Source hashes ensure that the same client always goes to the same backend based on their IP address. This could be useful, for example, to create session stickyness.

However, it is important to notice that the entire hash distribution is recalculated when the state of the backend nodes changes. This recalculation happens:

  • When an Instance Pool member instance is added (scaling up).
  • When an Instance Pool member instance is deleted (scaling down).

Note The source hash is NOT recalculated in case of a health check failure.

Protocol, service port and target port

For each service you will provide the protocol of the traffic to be balanced (either TCP or UDP) and a pair of ports:

  • Service port, the port on which the NLB Service has to listen for the incoming traffic.
  • Target port, the port on which the NLB Service has to forward the traffic. This is the port on which the members of the Instance Pool will actually receive the forwarded traffic.


Your Instance Pool security groups need to have an open ingress rule on the designated target port to work.

Health check parameters

Each NLB Service comes with an integrated, non-optional health check mechanism.

Each member of the target Instance Pool will be regularly contacted using the health check parameters you provide. When the health check probe is marked as failed, the NLB will no longer forward traffic to that node.

The health check parameters are:

  • Protocol: the protocol the health check has to use to contact the pool member, either TCP, HTTP or HTTPS.
  • TLS-SNI: this parameter can be set when the protocol is HTTPS. It allows configuration of the server name indication of the health check.
  • Port: the port on which the health check must be performed. This can be a different port than the target port used to forward the traffic, or the same one depending on your own setup. As for the target port, your target Instance Pool Security Groups must allow incoming traffic on the health check port.
  • Path: the URI relative to the machine IP address to be used for HTTP health checks. The path starts with / that will be added to the target Instance IP.
  • Interval: the time in seconds between health check calls.
  • Timeout: the time in seconds until the request is dropped and the health check call is considered failed.
  • Retries: the number of subsequent failed health check calls needed to consider the member is down.

The health check probe will try to contact each member of the Instance Pool with the designated method and at the indicated interval:

  • HTTP health checks will seek a 2XX status code
  • TCP health checks will verify that it is possible to establish a connection on the specified port

The health check status of the NLB member will change from success to failure after the indicated amount of failed retries.

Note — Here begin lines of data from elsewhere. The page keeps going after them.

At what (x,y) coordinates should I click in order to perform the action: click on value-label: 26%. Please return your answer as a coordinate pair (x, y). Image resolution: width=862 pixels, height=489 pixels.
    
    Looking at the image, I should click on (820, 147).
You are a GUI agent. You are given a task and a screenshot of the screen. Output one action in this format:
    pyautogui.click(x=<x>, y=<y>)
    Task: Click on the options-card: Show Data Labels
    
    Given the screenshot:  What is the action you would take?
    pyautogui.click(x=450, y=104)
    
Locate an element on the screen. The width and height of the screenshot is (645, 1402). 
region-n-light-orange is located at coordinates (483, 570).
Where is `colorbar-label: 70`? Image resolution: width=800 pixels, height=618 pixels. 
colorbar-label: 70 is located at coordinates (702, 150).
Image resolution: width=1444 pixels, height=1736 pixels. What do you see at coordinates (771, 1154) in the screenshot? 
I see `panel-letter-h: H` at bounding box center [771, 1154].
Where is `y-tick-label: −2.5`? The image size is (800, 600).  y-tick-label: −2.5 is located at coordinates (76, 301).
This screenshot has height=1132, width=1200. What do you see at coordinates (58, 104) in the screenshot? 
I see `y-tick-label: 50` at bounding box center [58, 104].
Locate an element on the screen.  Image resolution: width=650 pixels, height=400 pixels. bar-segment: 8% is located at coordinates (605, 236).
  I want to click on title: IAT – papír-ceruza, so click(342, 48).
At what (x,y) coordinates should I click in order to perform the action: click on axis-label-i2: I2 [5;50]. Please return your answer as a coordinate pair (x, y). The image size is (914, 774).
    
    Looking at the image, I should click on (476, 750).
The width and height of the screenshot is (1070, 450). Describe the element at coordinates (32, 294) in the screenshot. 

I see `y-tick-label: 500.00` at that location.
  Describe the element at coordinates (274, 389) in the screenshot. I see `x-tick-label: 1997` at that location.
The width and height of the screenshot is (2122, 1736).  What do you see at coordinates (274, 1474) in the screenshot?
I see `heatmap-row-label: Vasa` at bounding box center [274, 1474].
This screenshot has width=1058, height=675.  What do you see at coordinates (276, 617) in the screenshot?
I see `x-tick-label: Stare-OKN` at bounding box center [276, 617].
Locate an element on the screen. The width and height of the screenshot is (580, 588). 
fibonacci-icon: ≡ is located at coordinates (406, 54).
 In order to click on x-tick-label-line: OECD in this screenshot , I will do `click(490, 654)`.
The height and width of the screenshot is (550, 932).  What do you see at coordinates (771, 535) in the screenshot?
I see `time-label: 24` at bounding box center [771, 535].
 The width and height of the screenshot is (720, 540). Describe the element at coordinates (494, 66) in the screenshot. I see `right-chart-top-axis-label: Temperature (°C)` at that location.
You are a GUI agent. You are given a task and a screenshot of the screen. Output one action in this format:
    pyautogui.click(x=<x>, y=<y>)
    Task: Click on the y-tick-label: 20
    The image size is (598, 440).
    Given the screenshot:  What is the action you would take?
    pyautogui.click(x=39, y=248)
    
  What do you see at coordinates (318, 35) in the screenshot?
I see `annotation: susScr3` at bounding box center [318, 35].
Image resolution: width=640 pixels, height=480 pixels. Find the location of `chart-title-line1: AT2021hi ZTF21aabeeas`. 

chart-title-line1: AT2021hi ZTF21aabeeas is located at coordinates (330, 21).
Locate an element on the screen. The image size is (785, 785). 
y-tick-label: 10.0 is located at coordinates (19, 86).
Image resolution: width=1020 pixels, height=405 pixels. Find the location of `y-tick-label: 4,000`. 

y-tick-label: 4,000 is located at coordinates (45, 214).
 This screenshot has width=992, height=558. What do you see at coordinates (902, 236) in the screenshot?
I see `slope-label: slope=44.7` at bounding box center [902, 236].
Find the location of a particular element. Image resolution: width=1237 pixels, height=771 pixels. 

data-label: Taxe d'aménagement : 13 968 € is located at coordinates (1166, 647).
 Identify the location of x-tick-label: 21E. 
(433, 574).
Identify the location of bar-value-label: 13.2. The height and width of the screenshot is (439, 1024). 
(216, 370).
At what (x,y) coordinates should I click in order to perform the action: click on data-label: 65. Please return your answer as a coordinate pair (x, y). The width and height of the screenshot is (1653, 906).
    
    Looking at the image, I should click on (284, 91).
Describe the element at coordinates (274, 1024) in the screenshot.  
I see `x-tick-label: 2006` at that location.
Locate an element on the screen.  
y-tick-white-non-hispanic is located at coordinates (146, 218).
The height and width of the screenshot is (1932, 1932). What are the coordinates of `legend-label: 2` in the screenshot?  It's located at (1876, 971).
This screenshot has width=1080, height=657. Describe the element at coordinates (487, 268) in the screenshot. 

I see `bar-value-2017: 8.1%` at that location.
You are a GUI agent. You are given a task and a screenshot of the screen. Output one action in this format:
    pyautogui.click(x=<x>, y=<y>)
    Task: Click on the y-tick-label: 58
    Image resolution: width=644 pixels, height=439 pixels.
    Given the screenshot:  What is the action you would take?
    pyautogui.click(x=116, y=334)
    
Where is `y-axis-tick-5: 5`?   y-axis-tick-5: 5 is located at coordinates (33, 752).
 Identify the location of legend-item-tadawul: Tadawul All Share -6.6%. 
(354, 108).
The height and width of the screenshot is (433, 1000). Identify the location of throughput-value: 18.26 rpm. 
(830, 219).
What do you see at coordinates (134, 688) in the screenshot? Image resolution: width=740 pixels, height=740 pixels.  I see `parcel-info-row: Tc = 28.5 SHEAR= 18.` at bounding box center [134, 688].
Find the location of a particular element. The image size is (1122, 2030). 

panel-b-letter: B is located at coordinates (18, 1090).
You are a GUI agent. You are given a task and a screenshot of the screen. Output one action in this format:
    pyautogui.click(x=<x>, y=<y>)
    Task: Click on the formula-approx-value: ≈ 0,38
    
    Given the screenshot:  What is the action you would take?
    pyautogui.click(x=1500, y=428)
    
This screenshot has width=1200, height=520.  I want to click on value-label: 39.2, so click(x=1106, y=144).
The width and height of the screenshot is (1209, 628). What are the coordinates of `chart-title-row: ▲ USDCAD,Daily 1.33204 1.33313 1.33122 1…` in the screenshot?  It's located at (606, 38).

No traffic will be forwarded to an instance if its health check status is marked as failure. The health check probe will continue to try to reach the Instance, and as soon as the check succeeds, it will change the status back to success and resume traffic forwarding.


Your Instance Pool Security Groups needs to have an open ingress rule on the designated health check port to work.


Network Load Balancer supports labels.


  • Network Load Balancers are limited by default to 5 per account. Please note that each NLB will count towards your Elastic IP quota as well. Please contact our support if you need to increase your quota.
  • Network Load Balancers only work with Instance Pools. It is not possible to provide an arbitrary list of instances as a target.
  • Each NLB can have up to 10 Services at most.
  • NLB only forwards connections to Instance Pool members. It is not possible to terminate TCP or SSL/TLS connections with NLB.
  • Once a service is created, it is not possible to modify its target Instance Pool.
  • Names of NLBs need to be unique in the context of an organization.
  • Names of NLB Services need to be unique in the context of the NLB itself.